A Pascom - Pastoral da Comunicação, no intuito de tornar  o novo pároco, Pe. Régis, um pouco mais conhecido pelos paroquianos, esteve presente na Casa Paroquial, logo após a sua chegada para realizar uma Entrevista. 

Na ocasião, também levamos um bolo para dar as boas-vindas em nome dos Paroquianos.

Confira o texto transcrito das perguntas e respostas, assim como o Vídeo da entrevista ao final desta postagem.

1. Karine Alves (Pascom): Pe. Francisco Regimeiro Fonseca de Oliveira todos gostariam de lhe conhecer melhor, pode nos falar sobre sua trajetória de vida? 

 Pe. Francisco Regimeiro Fonseca de Oliveira: Eu sou natural de Aracoiaba, na parte mais rural no distrito de Ideal, onde fica nossa paróquia Nossa Senhora das Graças. Na sede de Aracoiaba tem a Paróquia Nossa Senhora da Conceição. Venho da região rural, meu pais são trabalhadores rurais, e desde criança a gente sentiu esse desejo de viver a experiência da Vocação. No decorrer do tempo a gente vai crescendo e experimentando e essa experiência vai crescendo mais ainda. E as nossas experiências do Interior eram sempre a devoção popular, os terços, as novenas, as Missas as vezes eram de ano em ano, já que não tinha padre que pudesse dar uma assistência maior, e depois da gente crescer, estudar e concluir o ensino fundamental e médio, a gente é convidado a fazer experiência no Seminário, então, eu saio de casa direto para o Seminário. No Seminário a gente se preparou, no Propedêutico no Henrique Jorge, nos preparamos três na Filosofia no Antônio Bezerra, do Antônio Bezerra a gente foi ora Teologia aqui no Castelão, e depois dos quatro anos a gente foi fazer experiências pastorais. Vivi um ano na Messejana com o Padre Daniel, lá na Paróquia Nossa Senhora da Conceição, e por final do curso eu fui enviado a São Gonçalo do Amarante como seminarista, Padre Marcílio me acolheu lá e agente fez a experiência. Lá me ordenei Diácono, depois me ordenei sacerdote, no dia vinte e dois de dezembro, e assim Dom José depois me enviou para cuidar de uma Área Pastoral, que era Nossa Senhora das Graças no Parque Genibaú em Fortaleza.


2. Karine Alves (Pascom)Todos possuímos aquelas pessoas pelas quais temos grande reverência e nos inspiramos em seus exemplos. Quais são as personalidades que lhe inspiram? 

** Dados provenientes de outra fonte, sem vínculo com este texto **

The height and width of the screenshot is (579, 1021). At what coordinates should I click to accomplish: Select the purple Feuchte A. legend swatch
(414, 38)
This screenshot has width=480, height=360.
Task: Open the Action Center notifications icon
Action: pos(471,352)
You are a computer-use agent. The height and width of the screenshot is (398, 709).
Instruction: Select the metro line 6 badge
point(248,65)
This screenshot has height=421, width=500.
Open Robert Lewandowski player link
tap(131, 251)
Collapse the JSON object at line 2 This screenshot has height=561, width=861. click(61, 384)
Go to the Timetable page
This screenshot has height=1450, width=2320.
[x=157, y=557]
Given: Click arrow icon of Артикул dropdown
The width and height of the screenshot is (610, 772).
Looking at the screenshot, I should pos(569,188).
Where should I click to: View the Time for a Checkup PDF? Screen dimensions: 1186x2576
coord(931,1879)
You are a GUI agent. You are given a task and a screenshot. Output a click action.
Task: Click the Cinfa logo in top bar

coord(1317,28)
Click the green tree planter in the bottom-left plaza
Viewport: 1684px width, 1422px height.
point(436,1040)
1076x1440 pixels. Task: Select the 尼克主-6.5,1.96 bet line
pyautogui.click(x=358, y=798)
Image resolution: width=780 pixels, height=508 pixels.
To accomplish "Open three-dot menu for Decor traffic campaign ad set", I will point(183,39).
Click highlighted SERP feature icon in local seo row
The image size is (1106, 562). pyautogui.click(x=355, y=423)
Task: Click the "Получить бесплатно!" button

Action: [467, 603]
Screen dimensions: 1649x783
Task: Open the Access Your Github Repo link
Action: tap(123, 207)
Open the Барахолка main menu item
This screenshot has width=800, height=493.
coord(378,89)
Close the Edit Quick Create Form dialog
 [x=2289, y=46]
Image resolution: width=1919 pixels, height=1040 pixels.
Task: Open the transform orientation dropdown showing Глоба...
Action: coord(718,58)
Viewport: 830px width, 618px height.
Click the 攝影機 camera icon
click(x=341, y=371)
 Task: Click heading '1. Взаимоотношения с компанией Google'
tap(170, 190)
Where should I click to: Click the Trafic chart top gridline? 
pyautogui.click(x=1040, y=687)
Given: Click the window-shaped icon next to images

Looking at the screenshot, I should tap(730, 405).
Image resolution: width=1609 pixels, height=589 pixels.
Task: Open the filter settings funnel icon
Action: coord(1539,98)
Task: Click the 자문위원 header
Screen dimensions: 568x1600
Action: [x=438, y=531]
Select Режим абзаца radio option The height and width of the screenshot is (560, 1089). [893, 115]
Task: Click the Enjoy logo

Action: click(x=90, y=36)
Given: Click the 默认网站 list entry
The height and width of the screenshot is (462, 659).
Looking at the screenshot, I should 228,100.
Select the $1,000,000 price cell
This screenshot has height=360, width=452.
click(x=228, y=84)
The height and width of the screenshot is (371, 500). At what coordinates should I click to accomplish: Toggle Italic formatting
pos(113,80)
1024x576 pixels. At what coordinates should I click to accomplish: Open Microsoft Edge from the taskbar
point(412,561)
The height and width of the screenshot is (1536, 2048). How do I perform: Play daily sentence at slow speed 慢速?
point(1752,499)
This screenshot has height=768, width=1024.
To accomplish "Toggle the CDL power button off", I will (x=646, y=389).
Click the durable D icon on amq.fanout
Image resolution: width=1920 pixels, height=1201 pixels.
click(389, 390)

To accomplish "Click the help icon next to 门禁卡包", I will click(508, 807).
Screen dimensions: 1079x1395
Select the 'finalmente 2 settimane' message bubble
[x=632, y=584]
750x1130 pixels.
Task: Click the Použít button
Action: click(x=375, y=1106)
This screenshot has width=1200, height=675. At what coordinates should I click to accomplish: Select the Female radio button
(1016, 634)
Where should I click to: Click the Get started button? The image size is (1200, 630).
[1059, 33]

Pe. Francisco Regimeiro Fonseca de Oliveira: Então, desde criança a gente sempre teve duas figuras muito presentes; Nossa Senhora pelo fato de ser a padroeira da paróquia, a gente tinha uma experiência muito forte também desde criança, pelo fato de nossas devoções, do terço e das novenas que se faziam. E também porque a Festa da Padroeira era o ponto mais alto da nossa região, então conhecendo mais ainda Nossa Senhora, pelo fato do Evangelho, da sua Vicência, da sua entrega e do seu “sim”, da sua importância na história da salvação, ela se tornou mais referência ainda, então Maria é uma figura que a gente não esgota em falar e explicar. E depois São Francisco porque nós nordestinos e principalmente nós cearenses temos um apreço grande por São Francisco, então a Romaria para Canindé era uma coisa esperada anualmente, inclusive meu nome é Francisco, Francisco Regimeiro. A gente tem um grande carisma pela sua figura, por aquilo que ele é, ele é o Evangelho, quando a gente vê São Francisco, agente vê a Bíblia aberta por completo, ele é aquela pessoa que se configurou com Cristo. Então, olhar São Francisco e olhar Nossa Senhora muito me inspiram, é claro que quando a gente diz se inspirar naquela pessoa, não é ser aquela pessoa, porque ninguém pode ser ninguém, ninguém se iguala a Maria e ninguém se iguala a Francisco. Agora nós somos pessoas únicas e a gente olha aquela pessoa e procura trazer toda aquela virtude daquelas pessoas pra gente também, e procurar trabalhar essas virtudes em função do bem comum.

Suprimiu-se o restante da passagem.